_What the task requires_. Below are several entries. Transcribe exactly those lines that fall from the one with "Click error icon of 2024/2/23 15:48:09 event" through the one with "1031x487 pixels.", end lines included.

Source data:
________________________________________
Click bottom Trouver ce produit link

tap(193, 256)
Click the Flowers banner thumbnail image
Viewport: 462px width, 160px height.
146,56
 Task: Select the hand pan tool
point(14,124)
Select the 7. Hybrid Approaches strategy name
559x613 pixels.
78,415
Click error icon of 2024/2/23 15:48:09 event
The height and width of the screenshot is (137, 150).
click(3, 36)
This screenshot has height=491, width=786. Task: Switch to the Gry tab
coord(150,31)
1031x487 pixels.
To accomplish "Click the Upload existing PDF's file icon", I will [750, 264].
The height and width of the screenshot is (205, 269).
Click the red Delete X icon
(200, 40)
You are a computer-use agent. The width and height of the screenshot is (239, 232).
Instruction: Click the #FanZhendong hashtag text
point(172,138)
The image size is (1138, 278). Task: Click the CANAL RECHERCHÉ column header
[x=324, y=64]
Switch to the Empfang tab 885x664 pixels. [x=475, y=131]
________________________________________
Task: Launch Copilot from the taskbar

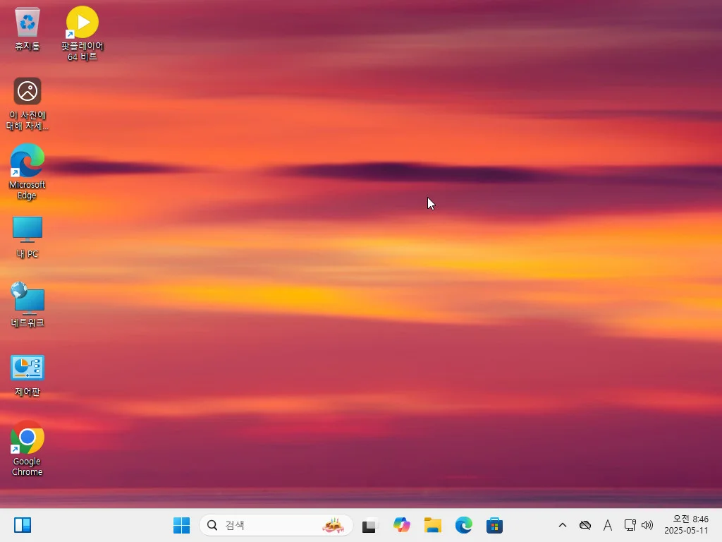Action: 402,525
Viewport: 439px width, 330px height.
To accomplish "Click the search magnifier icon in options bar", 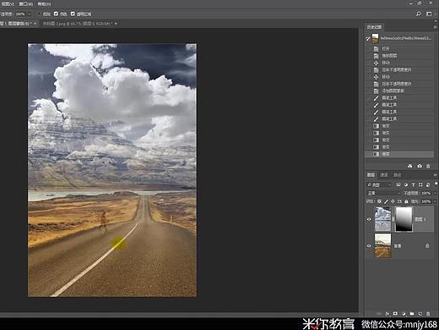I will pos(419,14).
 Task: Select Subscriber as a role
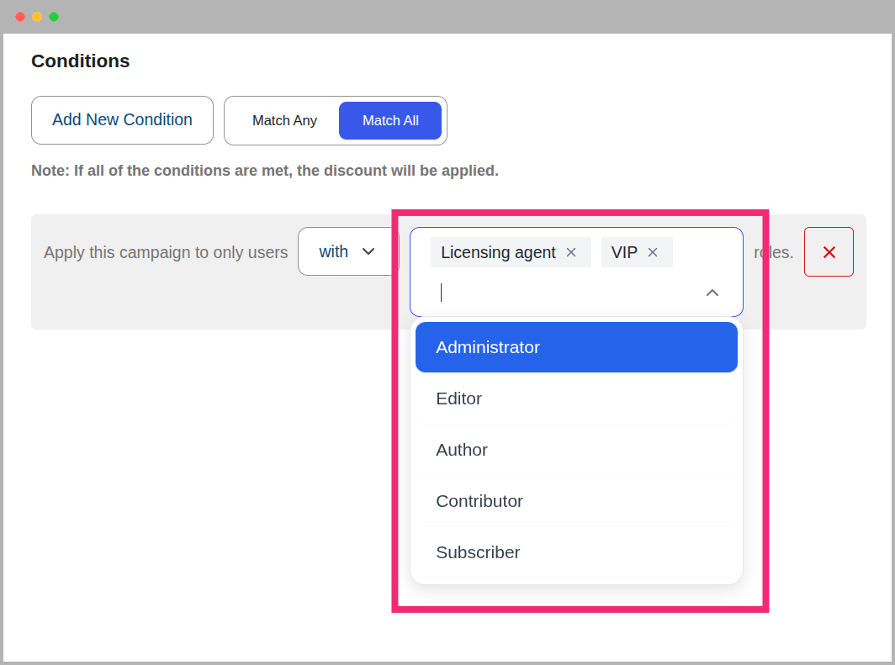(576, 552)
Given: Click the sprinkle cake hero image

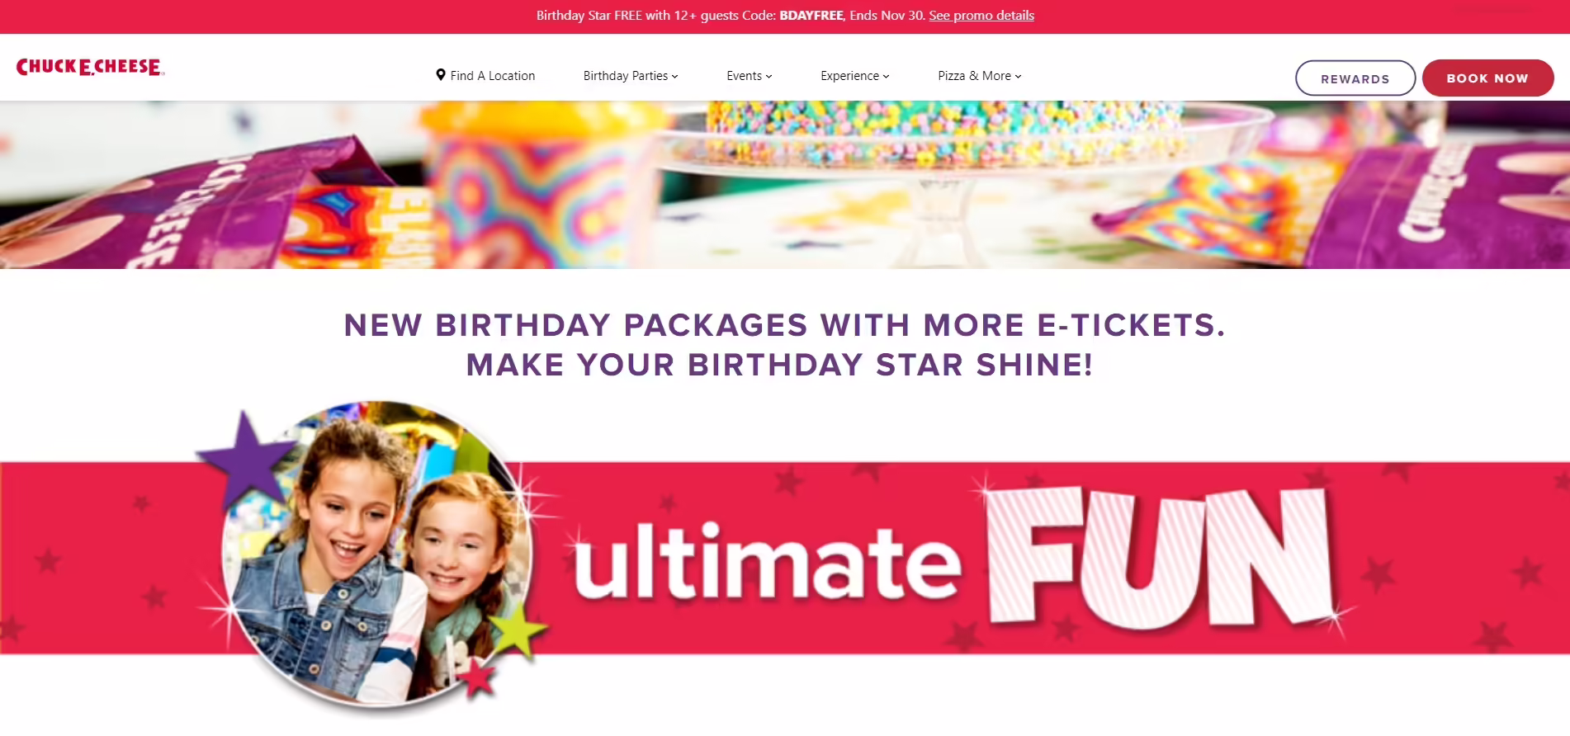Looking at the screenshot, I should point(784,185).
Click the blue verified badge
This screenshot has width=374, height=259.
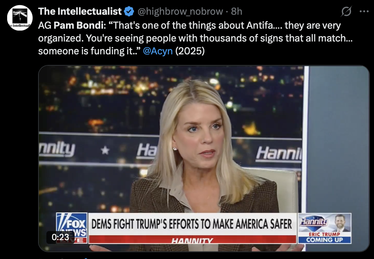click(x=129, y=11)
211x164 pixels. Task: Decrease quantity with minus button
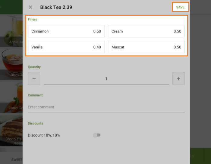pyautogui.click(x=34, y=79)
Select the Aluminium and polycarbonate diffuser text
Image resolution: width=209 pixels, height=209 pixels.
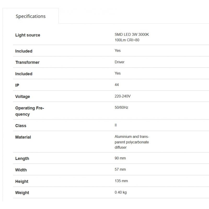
________________________________________
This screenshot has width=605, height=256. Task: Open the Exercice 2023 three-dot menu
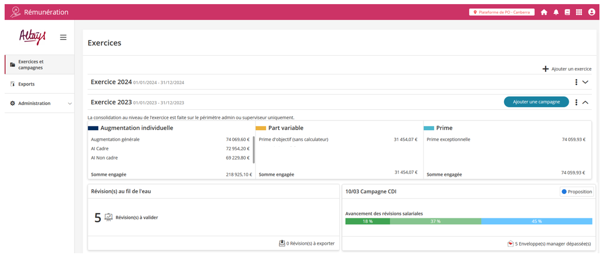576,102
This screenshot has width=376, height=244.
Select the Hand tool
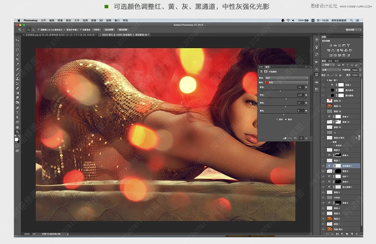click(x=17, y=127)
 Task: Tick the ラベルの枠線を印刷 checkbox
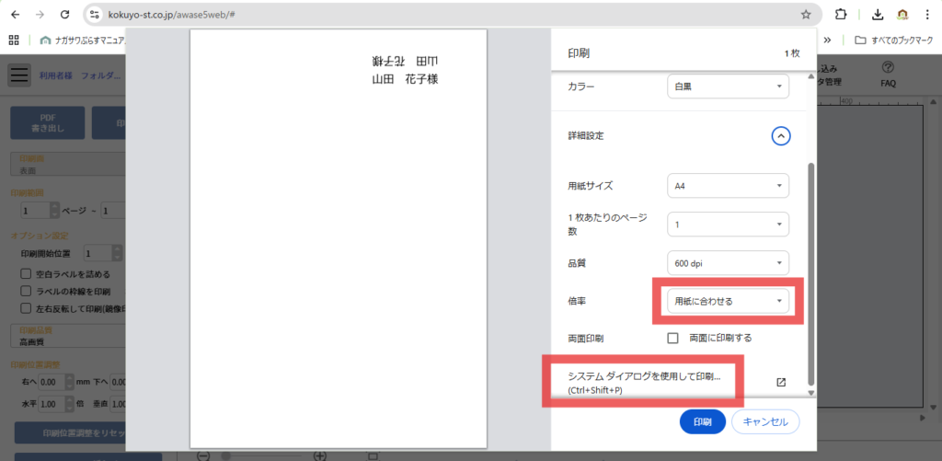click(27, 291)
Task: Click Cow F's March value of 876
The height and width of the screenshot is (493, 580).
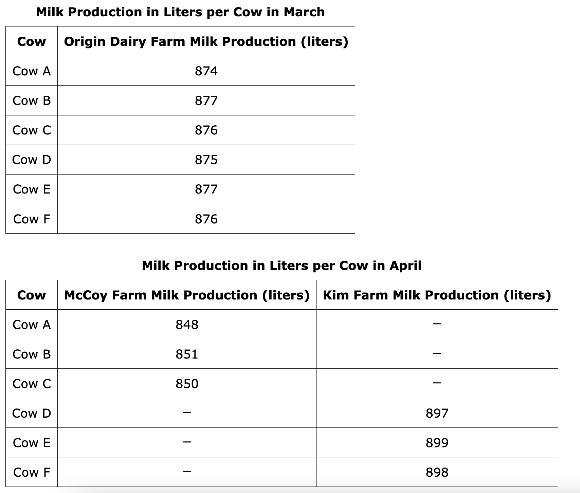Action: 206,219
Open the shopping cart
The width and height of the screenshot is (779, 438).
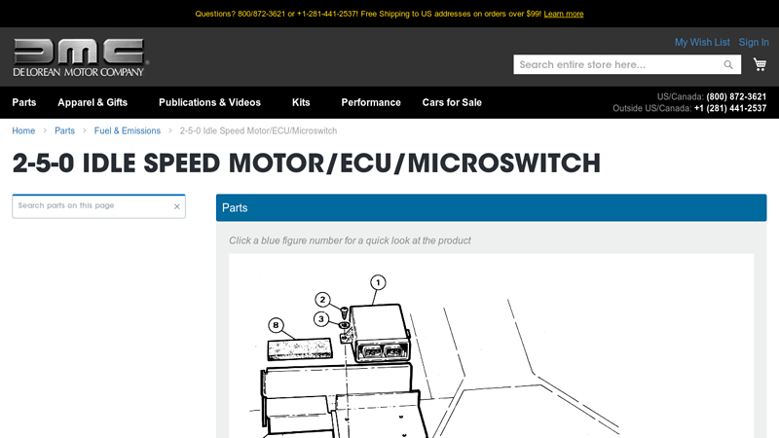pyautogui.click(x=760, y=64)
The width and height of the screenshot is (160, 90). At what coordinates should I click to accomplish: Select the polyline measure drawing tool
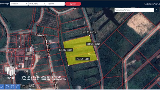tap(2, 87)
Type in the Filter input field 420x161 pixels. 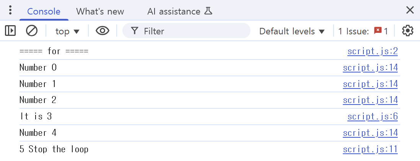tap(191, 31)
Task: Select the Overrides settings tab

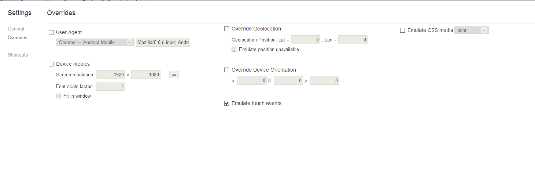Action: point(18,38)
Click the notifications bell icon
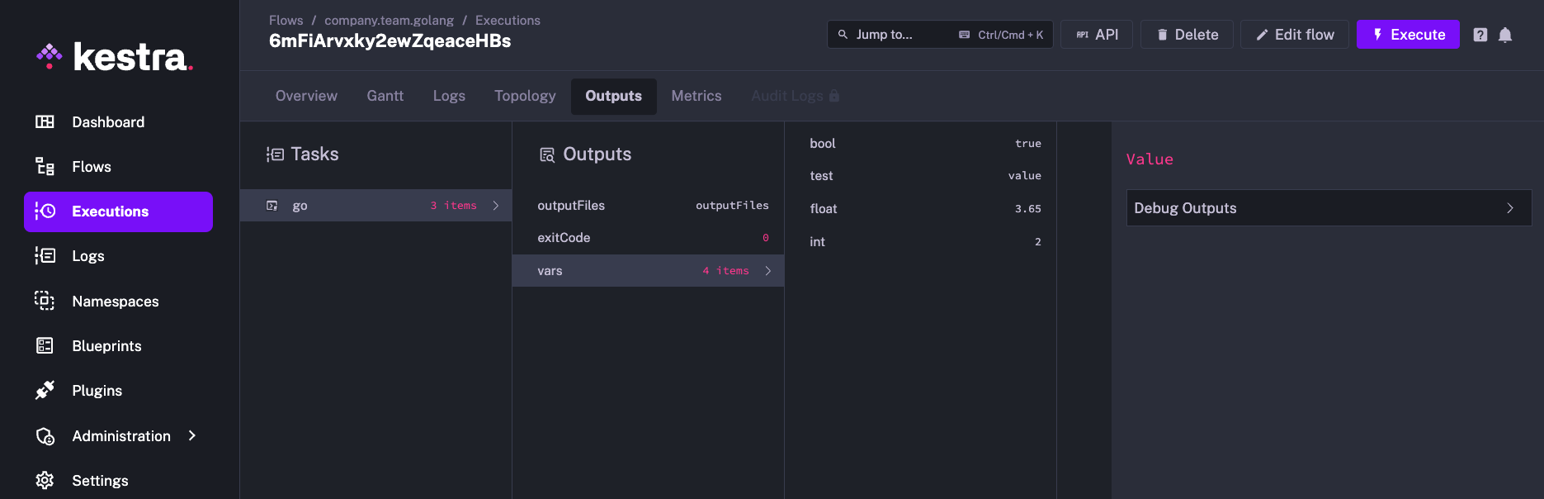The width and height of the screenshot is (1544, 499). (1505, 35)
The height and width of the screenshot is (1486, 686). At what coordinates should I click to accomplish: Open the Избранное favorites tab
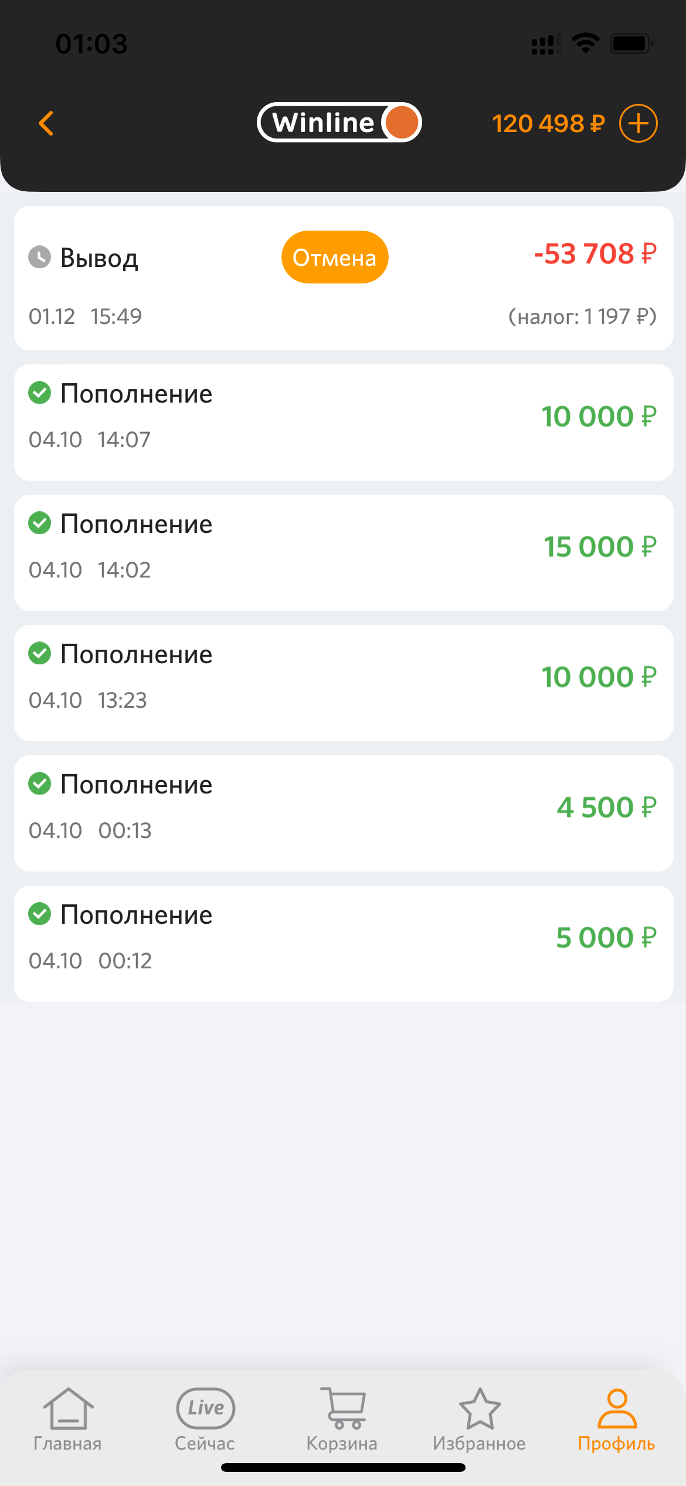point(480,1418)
________________________________________
_Problem solution_.
Click error icon of 2024/2/23 15:48:09 event
The height and width of the screenshot is (137, 150).
click(3, 36)
This screenshot has height=491, width=786. Task: Switch to the Gry tab
coord(150,31)
1031x487 pixels.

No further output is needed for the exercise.